The PhD candidate will work in the Department of Biogeochemical Integration at the Max Planck Institute for Biogeochemistry and is expected to graduate at the Friedrich Schiller University, Jena, in collaboration with the Remote Sensing and Spatial Modelling Research Group at the University of Münster. The working group covers long-standing expertise in the overall topic, data streams and methods, including: Remote sensing (Gregory Duveiller, Hanna Meyer), landscape ecology (Hanna Meyer, Gregory Duveiller, Markus Reichstein), computer vision and machine learning (Joachim Denzler, Markus Reichstein), spatio-temporal modelling (Hanna Meyer, Gregory Duveiller) and ecosystem functioning (Gregory Duveiller, Markus Reichstein). The PhD candidate will be also associated with the ELLIS Unit Jena.
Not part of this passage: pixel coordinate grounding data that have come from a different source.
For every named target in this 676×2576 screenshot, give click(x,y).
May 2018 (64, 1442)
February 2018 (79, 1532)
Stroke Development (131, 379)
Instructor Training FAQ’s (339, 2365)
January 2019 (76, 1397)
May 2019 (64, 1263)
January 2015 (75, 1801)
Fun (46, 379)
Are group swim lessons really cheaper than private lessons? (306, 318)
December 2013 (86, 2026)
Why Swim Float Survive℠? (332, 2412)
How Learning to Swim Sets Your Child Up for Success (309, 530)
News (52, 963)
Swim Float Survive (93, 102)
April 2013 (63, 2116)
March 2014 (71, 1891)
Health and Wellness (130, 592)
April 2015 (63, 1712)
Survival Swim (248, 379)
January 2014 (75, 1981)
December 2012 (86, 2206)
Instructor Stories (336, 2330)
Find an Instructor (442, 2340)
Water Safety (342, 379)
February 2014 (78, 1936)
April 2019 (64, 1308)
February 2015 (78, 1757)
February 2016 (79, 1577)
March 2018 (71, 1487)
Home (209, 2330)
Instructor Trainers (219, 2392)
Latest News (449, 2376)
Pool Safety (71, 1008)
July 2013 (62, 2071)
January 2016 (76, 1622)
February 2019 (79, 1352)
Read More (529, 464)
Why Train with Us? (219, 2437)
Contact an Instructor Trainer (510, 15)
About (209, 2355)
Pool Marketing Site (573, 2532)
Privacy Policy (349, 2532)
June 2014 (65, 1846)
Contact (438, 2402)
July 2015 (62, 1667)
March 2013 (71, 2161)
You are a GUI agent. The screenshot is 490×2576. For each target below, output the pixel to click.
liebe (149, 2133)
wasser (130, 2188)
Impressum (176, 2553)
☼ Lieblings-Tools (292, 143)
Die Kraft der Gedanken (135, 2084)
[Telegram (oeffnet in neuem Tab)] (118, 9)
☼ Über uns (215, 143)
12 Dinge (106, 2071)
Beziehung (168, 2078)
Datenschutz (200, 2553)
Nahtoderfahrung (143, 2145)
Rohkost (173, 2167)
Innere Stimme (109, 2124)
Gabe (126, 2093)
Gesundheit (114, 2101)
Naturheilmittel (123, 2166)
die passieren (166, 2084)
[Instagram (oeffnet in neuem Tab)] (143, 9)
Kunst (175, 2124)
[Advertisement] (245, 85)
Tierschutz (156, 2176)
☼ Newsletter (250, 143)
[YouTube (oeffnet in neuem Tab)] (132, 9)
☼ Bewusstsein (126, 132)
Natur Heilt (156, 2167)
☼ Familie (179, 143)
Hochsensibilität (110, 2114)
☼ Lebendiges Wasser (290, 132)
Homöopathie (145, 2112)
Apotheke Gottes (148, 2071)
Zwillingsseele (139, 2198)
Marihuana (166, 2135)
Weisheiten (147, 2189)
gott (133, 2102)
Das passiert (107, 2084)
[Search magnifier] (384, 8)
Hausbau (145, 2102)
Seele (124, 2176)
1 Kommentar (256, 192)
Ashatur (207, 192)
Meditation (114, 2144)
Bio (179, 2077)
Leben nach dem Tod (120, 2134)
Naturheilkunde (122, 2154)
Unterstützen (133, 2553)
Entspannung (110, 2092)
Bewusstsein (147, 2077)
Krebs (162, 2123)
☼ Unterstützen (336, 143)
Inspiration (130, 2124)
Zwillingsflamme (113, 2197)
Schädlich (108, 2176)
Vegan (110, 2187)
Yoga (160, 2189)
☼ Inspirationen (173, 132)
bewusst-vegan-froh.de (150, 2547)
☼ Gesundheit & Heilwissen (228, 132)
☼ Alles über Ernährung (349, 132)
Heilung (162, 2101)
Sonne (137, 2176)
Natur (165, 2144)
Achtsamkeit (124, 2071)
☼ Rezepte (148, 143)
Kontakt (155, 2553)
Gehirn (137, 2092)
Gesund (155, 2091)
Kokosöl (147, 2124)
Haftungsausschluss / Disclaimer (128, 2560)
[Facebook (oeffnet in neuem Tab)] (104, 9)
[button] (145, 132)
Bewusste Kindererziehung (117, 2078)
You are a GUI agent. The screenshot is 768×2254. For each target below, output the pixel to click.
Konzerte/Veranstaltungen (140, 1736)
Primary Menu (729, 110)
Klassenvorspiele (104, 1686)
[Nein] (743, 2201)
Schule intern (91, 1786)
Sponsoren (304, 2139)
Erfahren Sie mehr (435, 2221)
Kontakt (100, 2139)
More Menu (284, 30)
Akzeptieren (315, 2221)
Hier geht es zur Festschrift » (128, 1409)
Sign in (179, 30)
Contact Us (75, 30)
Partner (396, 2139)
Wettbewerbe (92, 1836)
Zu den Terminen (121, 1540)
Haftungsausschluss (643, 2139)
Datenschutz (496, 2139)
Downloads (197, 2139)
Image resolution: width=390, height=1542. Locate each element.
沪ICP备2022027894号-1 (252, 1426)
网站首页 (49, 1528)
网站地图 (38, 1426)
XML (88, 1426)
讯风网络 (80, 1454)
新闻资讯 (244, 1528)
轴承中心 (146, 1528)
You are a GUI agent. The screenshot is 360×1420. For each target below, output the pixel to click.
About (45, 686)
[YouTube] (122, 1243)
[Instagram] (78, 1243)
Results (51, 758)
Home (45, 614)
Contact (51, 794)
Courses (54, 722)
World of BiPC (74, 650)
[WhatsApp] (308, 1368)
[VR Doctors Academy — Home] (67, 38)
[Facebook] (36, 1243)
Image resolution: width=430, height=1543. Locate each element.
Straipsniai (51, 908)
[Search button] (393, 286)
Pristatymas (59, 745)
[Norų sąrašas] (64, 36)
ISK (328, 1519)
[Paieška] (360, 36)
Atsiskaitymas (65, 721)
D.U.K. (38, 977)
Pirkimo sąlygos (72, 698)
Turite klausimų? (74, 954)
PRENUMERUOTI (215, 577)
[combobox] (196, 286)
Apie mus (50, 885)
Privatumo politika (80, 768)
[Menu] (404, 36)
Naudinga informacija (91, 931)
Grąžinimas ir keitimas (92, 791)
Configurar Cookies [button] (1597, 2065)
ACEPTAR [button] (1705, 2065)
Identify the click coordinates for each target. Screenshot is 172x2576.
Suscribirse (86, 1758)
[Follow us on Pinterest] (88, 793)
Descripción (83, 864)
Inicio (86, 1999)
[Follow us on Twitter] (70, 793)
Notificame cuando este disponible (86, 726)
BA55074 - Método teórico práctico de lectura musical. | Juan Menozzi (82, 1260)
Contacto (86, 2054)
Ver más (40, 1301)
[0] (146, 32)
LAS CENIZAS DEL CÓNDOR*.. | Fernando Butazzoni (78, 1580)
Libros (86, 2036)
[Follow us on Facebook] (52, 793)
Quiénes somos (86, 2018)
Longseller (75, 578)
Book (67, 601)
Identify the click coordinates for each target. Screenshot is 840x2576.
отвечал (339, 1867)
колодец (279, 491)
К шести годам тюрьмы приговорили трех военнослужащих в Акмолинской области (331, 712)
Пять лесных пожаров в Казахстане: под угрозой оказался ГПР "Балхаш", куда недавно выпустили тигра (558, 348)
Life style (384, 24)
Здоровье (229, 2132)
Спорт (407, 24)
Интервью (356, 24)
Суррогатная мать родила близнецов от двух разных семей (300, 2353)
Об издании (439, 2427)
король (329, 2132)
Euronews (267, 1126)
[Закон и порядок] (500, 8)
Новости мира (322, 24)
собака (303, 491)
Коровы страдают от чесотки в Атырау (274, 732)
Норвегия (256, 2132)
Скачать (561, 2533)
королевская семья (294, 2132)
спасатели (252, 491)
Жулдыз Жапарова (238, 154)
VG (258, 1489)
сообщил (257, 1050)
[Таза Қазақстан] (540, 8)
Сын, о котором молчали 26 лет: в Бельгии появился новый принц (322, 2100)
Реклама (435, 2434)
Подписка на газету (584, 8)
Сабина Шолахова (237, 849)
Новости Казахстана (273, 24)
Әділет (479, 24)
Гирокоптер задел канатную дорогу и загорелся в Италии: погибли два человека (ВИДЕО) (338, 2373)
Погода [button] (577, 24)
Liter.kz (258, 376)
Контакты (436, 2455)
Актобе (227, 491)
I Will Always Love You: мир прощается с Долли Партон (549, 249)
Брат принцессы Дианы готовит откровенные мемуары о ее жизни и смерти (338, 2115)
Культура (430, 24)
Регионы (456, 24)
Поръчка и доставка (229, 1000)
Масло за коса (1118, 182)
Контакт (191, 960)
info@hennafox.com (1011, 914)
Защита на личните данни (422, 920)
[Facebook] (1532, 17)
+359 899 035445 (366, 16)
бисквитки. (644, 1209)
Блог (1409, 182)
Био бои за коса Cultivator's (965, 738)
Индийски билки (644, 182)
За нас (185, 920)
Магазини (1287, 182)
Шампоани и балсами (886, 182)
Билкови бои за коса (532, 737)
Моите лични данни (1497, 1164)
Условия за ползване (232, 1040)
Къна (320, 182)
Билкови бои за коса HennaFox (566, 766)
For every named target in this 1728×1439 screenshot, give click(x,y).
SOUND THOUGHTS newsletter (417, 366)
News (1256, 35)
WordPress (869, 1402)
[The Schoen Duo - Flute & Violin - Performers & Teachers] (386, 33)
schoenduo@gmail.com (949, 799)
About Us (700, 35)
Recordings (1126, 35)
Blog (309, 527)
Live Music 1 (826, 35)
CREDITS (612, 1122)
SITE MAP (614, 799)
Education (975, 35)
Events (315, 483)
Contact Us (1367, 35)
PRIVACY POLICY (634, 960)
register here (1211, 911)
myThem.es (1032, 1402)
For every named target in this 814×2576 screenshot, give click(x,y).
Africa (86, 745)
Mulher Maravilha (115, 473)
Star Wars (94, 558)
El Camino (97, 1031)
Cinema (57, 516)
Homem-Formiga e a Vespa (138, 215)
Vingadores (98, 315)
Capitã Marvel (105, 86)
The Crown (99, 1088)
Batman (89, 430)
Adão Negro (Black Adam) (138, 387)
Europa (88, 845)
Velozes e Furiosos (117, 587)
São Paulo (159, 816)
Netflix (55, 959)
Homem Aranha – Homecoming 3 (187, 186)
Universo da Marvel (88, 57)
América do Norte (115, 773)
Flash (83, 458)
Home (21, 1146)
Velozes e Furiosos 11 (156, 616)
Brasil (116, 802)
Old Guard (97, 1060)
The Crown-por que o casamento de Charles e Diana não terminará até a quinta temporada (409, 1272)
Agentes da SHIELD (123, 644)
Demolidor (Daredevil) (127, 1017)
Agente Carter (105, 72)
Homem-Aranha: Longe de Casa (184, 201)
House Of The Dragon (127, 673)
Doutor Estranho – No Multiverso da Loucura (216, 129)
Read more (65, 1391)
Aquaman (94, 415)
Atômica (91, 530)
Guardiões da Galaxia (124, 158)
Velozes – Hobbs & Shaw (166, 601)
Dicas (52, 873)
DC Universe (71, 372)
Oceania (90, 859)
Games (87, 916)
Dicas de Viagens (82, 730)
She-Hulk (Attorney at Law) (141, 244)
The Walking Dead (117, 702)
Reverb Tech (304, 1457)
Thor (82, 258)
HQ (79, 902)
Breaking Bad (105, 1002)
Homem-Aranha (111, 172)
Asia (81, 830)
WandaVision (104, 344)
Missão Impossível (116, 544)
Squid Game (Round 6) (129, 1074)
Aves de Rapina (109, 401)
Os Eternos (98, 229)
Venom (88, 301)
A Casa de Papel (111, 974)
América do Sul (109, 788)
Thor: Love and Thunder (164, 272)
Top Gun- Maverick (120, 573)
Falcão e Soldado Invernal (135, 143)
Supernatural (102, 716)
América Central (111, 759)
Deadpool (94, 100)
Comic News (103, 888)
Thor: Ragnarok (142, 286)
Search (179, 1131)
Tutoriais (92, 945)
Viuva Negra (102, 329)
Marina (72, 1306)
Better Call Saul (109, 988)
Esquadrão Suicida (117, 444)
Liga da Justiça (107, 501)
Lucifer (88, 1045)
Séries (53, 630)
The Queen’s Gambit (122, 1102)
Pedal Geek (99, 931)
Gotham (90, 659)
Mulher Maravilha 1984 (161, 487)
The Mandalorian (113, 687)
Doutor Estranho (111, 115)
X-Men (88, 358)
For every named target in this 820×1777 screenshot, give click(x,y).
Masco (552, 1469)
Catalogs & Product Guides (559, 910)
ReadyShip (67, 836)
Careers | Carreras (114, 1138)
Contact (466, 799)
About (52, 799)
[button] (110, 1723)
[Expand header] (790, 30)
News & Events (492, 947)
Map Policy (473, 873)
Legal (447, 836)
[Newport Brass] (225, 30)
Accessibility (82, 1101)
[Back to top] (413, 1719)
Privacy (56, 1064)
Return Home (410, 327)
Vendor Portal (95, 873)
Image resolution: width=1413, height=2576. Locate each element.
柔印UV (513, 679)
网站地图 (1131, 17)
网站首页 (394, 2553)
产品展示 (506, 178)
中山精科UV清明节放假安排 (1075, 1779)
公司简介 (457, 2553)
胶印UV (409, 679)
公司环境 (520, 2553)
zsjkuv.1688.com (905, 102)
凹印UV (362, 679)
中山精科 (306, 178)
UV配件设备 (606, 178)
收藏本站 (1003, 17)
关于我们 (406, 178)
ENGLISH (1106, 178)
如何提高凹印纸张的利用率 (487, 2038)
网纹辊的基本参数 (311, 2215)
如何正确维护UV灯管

Requirements for the PhD project are

Applications to the IMPRS-gBGC are open to well-motivated and highly-qualified students from all countries. Prerequisites for this PhD project are:
  • either Master in Computer Science or related areas with a minor/experience in Earth System Science, Agronomy, Forestry, Geography or Ecology, or a Master in Earth System Science or related areas (Agronomy, Geography, Forestry or Ecology) with a minor/experience in computer science
  • programming experience in a modern computing language (Python, R, Julia)
  • background in machine learning
  • experience with deep learning models is beneficial but not mandatory
  • interest in sustainability and sustainable land management
  • interest in working in an interdisciplinary team of ecologists and computer scientists
  • very good oral and written communication skills in English
The Max Planck Society (MPS) strives for gender equality and diversity. The MPS aims to increase the proportion of women in areas where they are underrepresented. Women are therefore explicitly encouraged to apply. We welcome applications from all fields. The Max Planck Society has set itself the goal of employing more severely disabled people. Applications from severely disabled persons are expressly encouraged.

References

[1] Ludwig M, Moreno-Martinez A, Hölzel N, Pebesma E, Meyer H: Assessing and improving the transferability of current global spatial prediction models. Global Ecology and Biogeography 00: pp. 1–13. 2023.
[2] Cui P, Athey S.: Stable learning establishes some common ground between causal inference and machine learning. Nature Machine Intelligence; 4: pp. 110-115. 2022.
[3] Reichstein M, Camps-Valls G, Stevens B, Jung M, Denzler J, Carvalhais N, Prabhat: Deep learning and process understanding for data-driven Earth system science. Nature. 566 (7743) : pp. 195-204. 2019.